AUGUSTA — A Pittston man has been indicted on two counts of stalking the Kennebec County sheriff and other law enforcement officers.

Nicholas J. Worthing

Nicholas J. Worthing, 33, was indicted last week on two counts of stalking Sheriff Ken Mason, with one of the counts alleging Worthing also targeted other law enforcement officers with messages sent through the Sheriff’s Office’s Facebook account.

Worthing engaged in similar conduct a few years ago, according to officials.

In 2018, Worthing pleaded guilty and was sentenced to 90 days in jail after police say he sent a barrage of crude and threatening Facebook messages to family member of state Trooper Eric Verhille, who had arrested him in 2017.

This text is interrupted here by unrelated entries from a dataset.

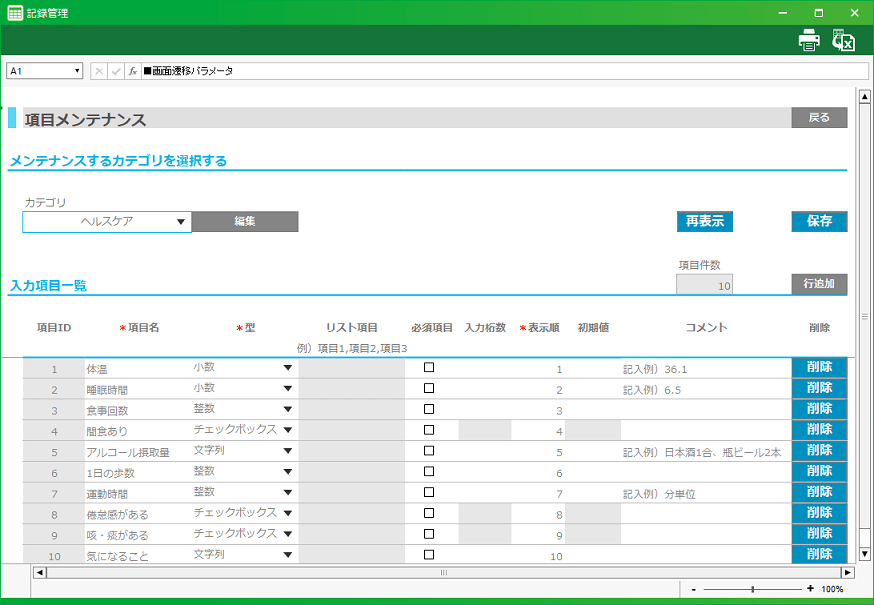Delete the アルコール摂取量 row via 削除
Viewport: 874px width, 605px height.
pos(818,451)
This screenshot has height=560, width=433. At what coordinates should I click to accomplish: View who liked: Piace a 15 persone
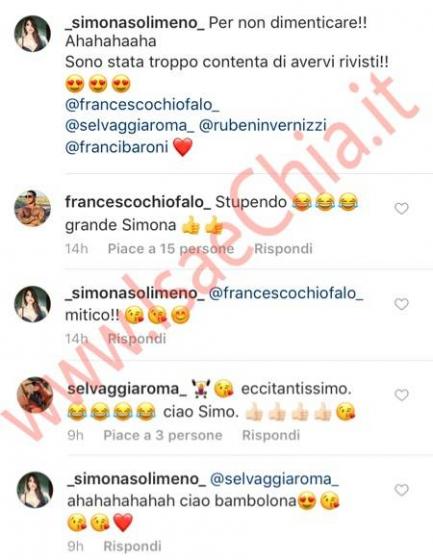pos(171,249)
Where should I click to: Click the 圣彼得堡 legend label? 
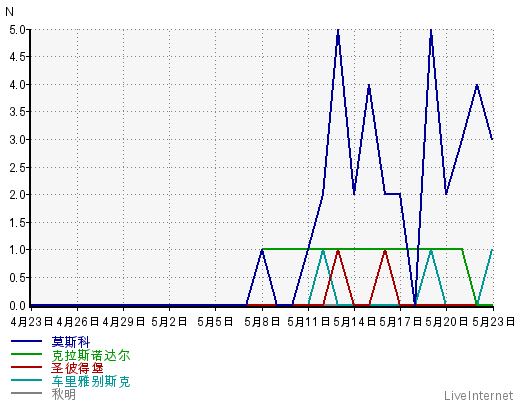[x=77, y=368]

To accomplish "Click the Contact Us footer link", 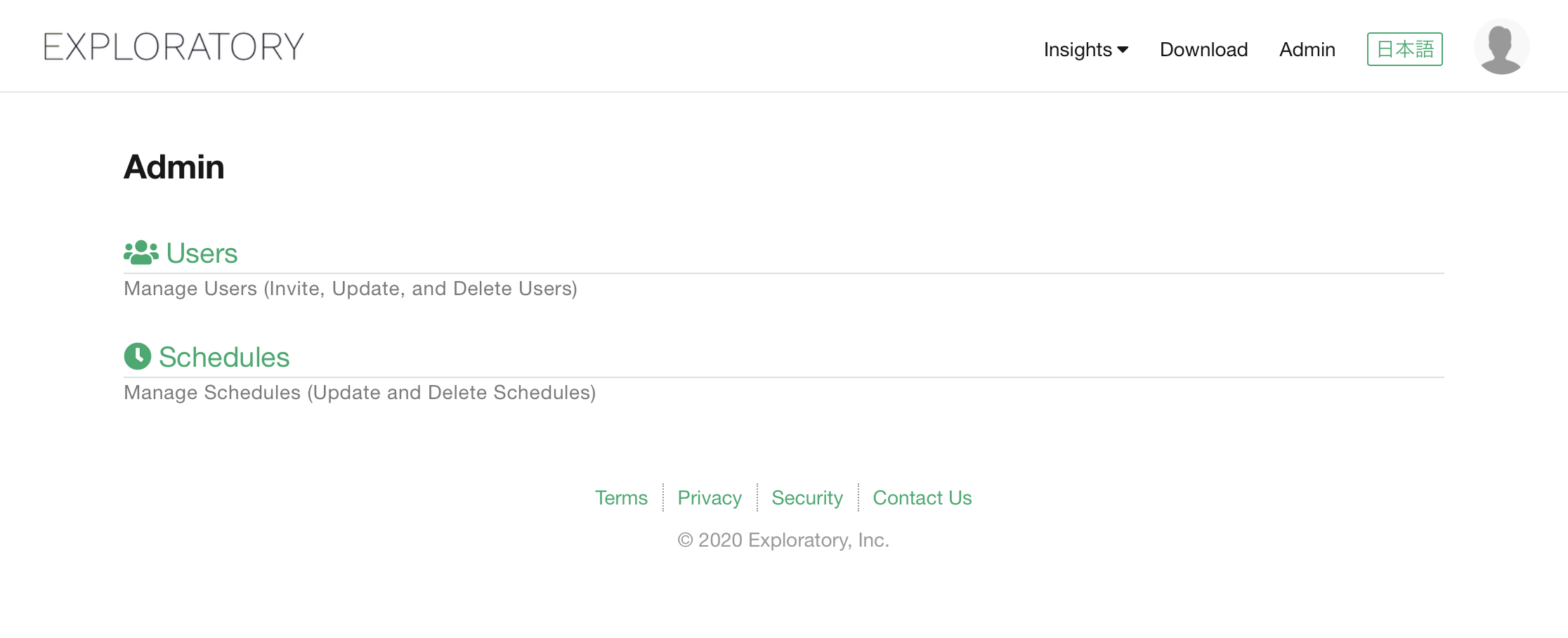I will [x=922, y=497].
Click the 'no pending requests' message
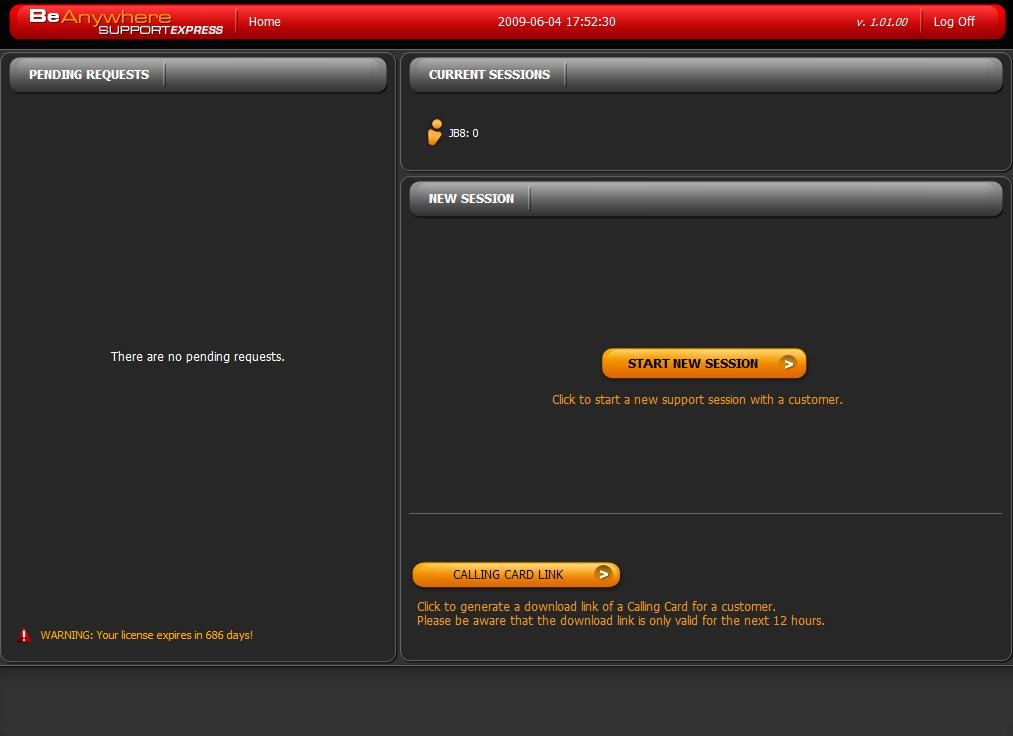The width and height of the screenshot is (1013, 736). click(x=197, y=357)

Under Maine law, stalking is defined, in part, as conduct “that would cause a reasonable person to fear bodily injury or to fear bodily injury to a close relation.”

Mason said in an interview Wednesday that Worthing had sent him multiple messages through the messaging system of the Sheriff’s Office’s Facebook account, calling Mason names and then sending threatening messages involving Mason’s wife.


Mason said he tolerated the initial messages, but took action when they began to involve threats against his family.

“It comes to a point where it just stops being First Amendment (protected) speech, when you’re talking about acts of violence and families,” Mason said. “He stepped over that line, and that’s what got people concerned.”

An arrest affidavit filed by state Trooper Patrick Hood shows Worthing sent a message to the Sheriff’s Office that contained “a message of violence from Nicholas Worthing that named Kennebec County Sheriff Ken Mason, Trooper Eric Verhille, and I.”

The profanity-filled message, received in August, read in part, “Next cop I see I’m going to murder.” It also mentioned the state’s chief legal counsel, Cindy Montgomery, later adding, “In my opinion, you all deserve a bullet in your head.” Worthing also alleged they “would not help a father against a child molester.”

Mason said he did not know what caused Worthing to lash out, other than he does not like those in law enforcement.

In the affidavit, Hood wrote that Worthing had sent many similar Facebook messages to Mason in the past.


“It is now clear based upon Mr. Worthing’s recent threats of violence, any law enforcement officer that has future contact with him for any reason is likely a target of his violence,” Hood wrote.

A Kennebec County grand jury that rose last week indicted Worthing on a Class B and a Class C count of stalking.

In Maine, those found guilty of Class B crimes can be sentenced to up to 10 years in prison, while conviction on a Class C charge can bring up to five years in prison.